■ **Using the information**:
A - Sum up the dip-pen nanolithography article in two sentences.
B - Copy word for word the part of the dip-pen nanolithography article that opens with the words containing "Angewandte Chemie International" and closes with "things in common.".
C - Pick up the dip-pen nanolithography article after its last sentence and keep writing.

Angewandte Chemie International Edition
© WILEY-VCH Verlag GmbH & Co. KGaA, Weinheim
For full article and contact information, see Angew. Chem. Int. Ed. 2001, 40 (16), 3069 - 3071
Writing with a Microscope
to precisely arrange individual particles
Strictly speaking, atomic force microscopes are used for the examination of surface structures with atomic resolution. Chad A. Mirkin and his co-workers have been making use of the technique for a different purpose: they don’t just "read" the surface, they use the atomic force microscope to "write". Their goal is to arrange nanoparticles on a substrate in a defined pattern. This method is called dip-pen nanolithography, in analogy to the writing process with which it has a few things in common.
A capillary delivers an aqueous solution to the extremely fine tip of the atomic force microscope, where it forms a tiny meniscus. As the tip scans the surface line by line, the "molecular ink" travels via the meniscus to specific locations on the surface of the substrate. Mirkin and his colleagues are working with gold surfaces, to which the "ink" adheres well. The "ink" consists of hydrocarbon chains with a sulfur atom at one end and an acid group at the other. The sulfur binds the chain securely to the gold. In this way, patterns of tiny spots are generated. Just as in true lithography, the surface that remains uncovered is passivated. This is done by binding hydrocarbon chains without acid ends to the gold - once again by using sulfur atoms. This renders the "stencil" ready for the application of the particles. For their first experiments, the researchers used tiny spheres of polystyrene, to which positively charged amino groups had been attached. Through electrostatic attraction, these bind to the negatively charged acid groups in the "ink" - attaching the spheres to the gold surface. If the proper size ratios are used, a single sphere will stick to a single glue-like spot. Balls with a diameter of barely one micrometer (0.0001 mm) go well with glue spots with a diameter of 0.5 to 0.75 micrometers. Arrangements of these particles into well-defined crystals could lead to materials that can be used in the optical communications industry for controlling the movement of light.

■ **Data provided**:
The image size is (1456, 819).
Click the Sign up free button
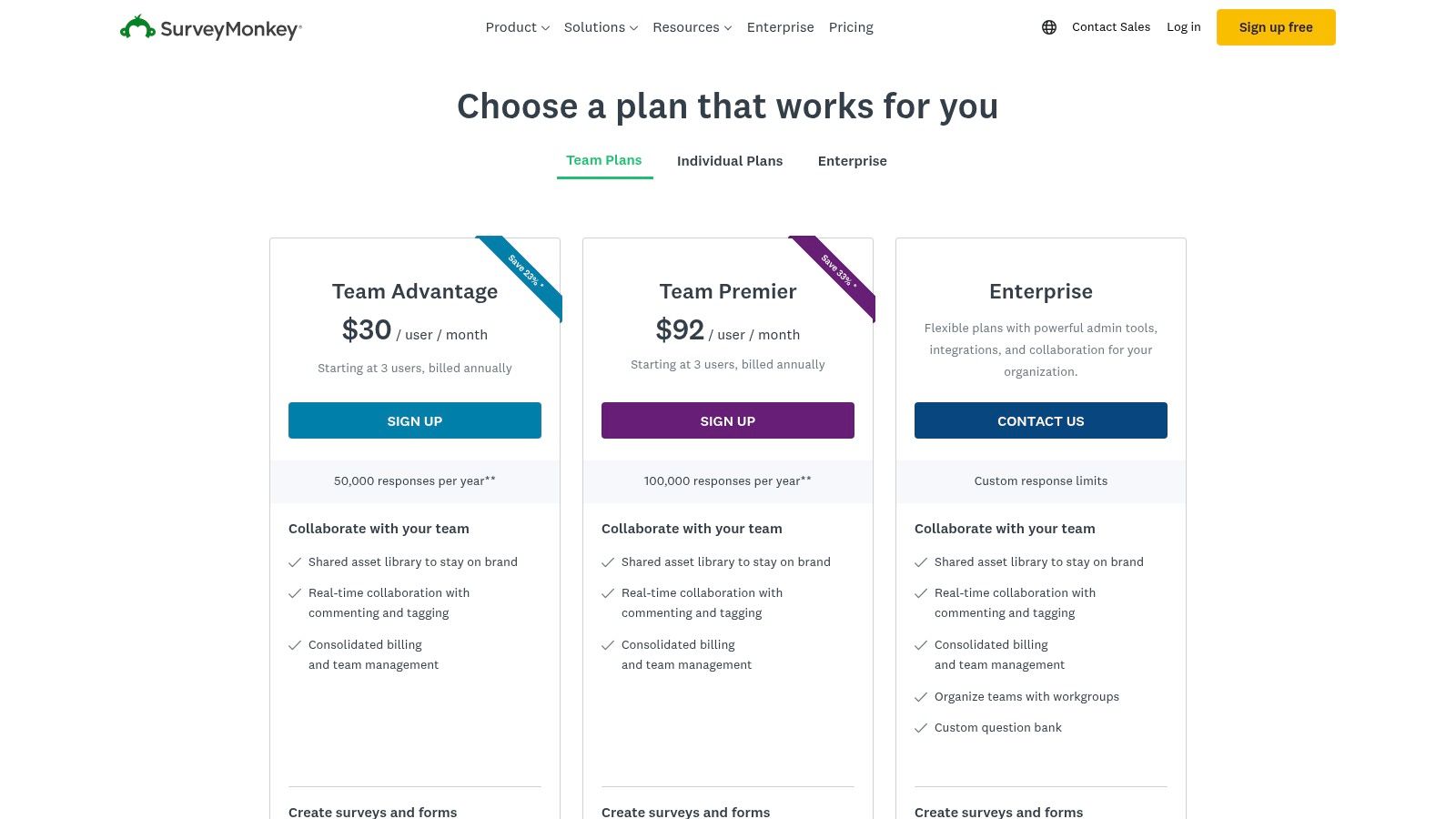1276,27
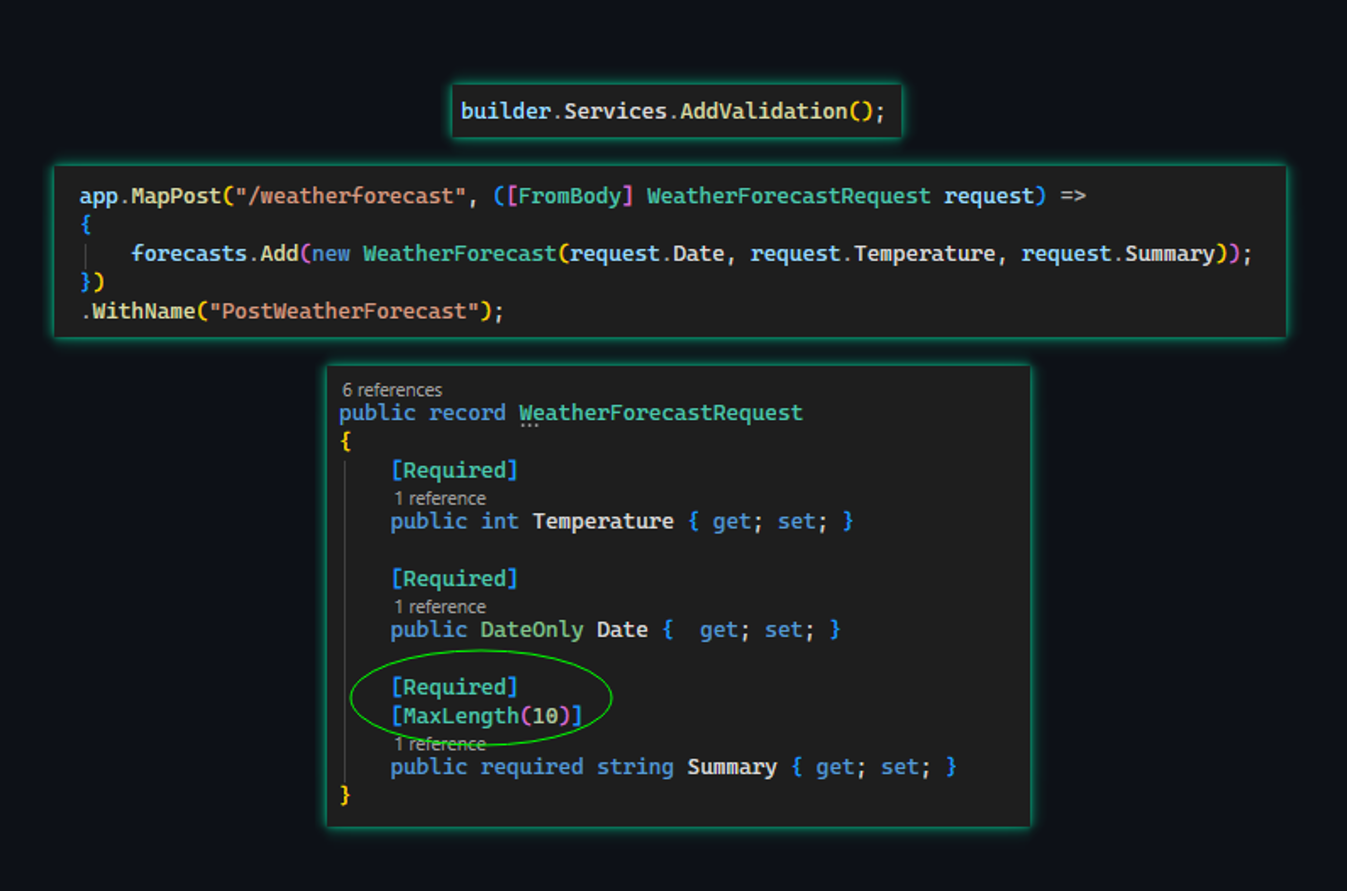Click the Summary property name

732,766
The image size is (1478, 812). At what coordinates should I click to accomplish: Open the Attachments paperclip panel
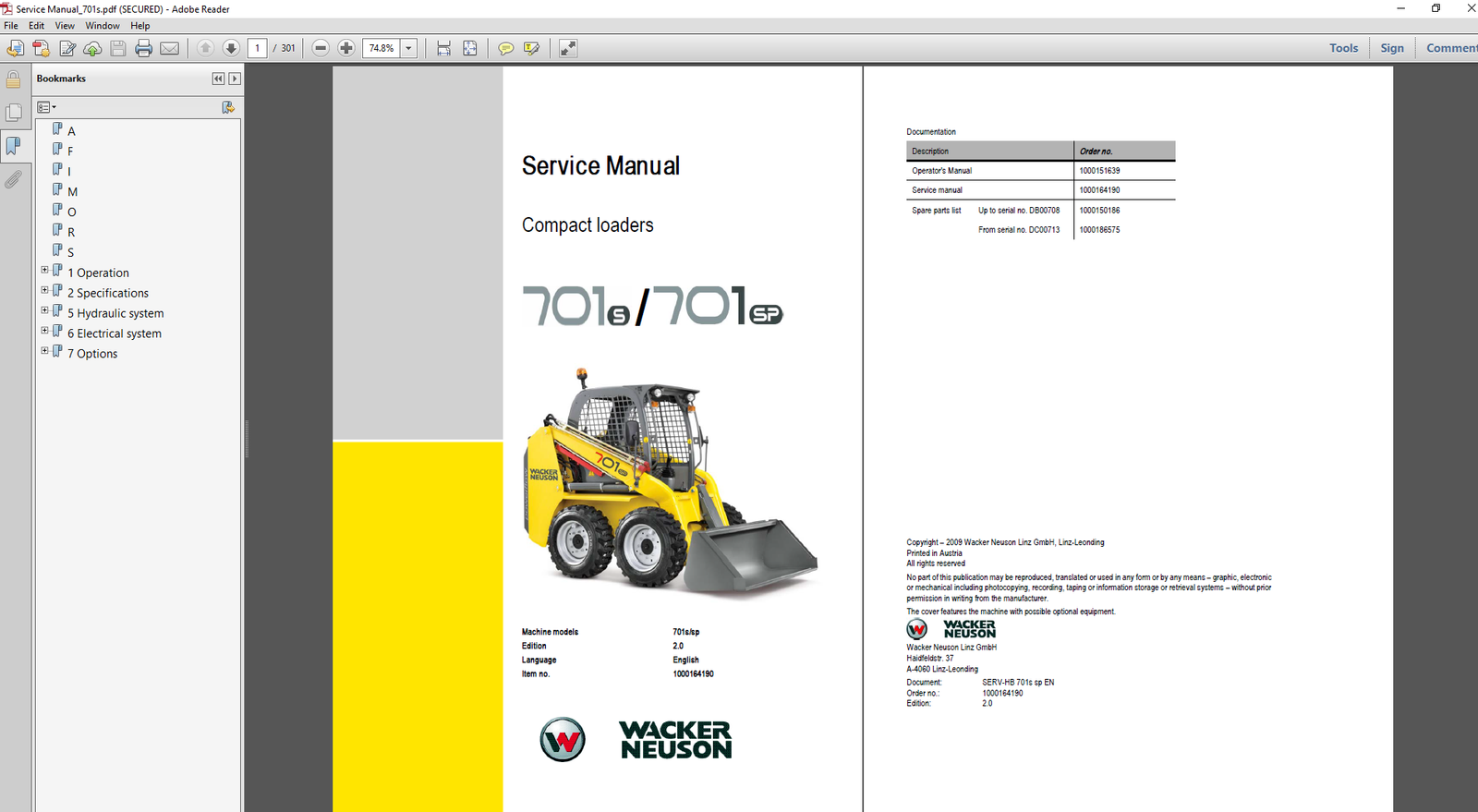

■ **Results of the exercise**:
A - Chad A. Mirkin and his co-workers use an atomic force microscope to "write" on a surface, arranging nanoparticles on a substrate in a defined pattern by a method called dip-pen nanolithography. A "molecular ink" of hydrocarbon chains with a sulfur atom at one end and an acid group at the other travels from the microscope tip to spots on a gold surface, the uncovered surface is passivated, and positively charged polystyrene spheres then bind to the ink spots by electrostatic attraction, one sphere per spot when the sizes are matched.

B -
Angewandte Chemie International Edition
© WILEY-VCH Verlag GmbH & Co. KGaA, Weinheim
For full article and contact information, see Angew. Chem. Int. Ed. 2001, 40 (16), 3069 - 3071
Writing with a Microscope
to precisely arrange individual particles
Strictly speaking, atomic force microscopes are used for the examination of surface structures with atomic resolution. Chad A. Mirkin and his co-workers have been making use of the technique for a different purpose: they don’t just "read" the surface, they use the atomic force microscope to "write". Their goal is to arrange nanoparticles on a substrate in a defined pattern. This method is called dip-pen nanolithography, in analogy to the writing process with which it has a few things in common.

C -
"What’s special about our technique is that it’s fast, effective, and yet very flexible. We can vary the chemical composition, size, form, and spacing of the ink spots," explains Mirkin. "And because we can also later go back and write on the passivated regions, we can place different types of particles into a single pattern, one after the other." Dip-pen nanolithography could be useful in the production of molecular electronic devices, understanding the mechanism behind pharmaceutical-biomolecule interactions, and constructing new types of catalysts for chemical transformations important to the oil and pharmaceutical industries.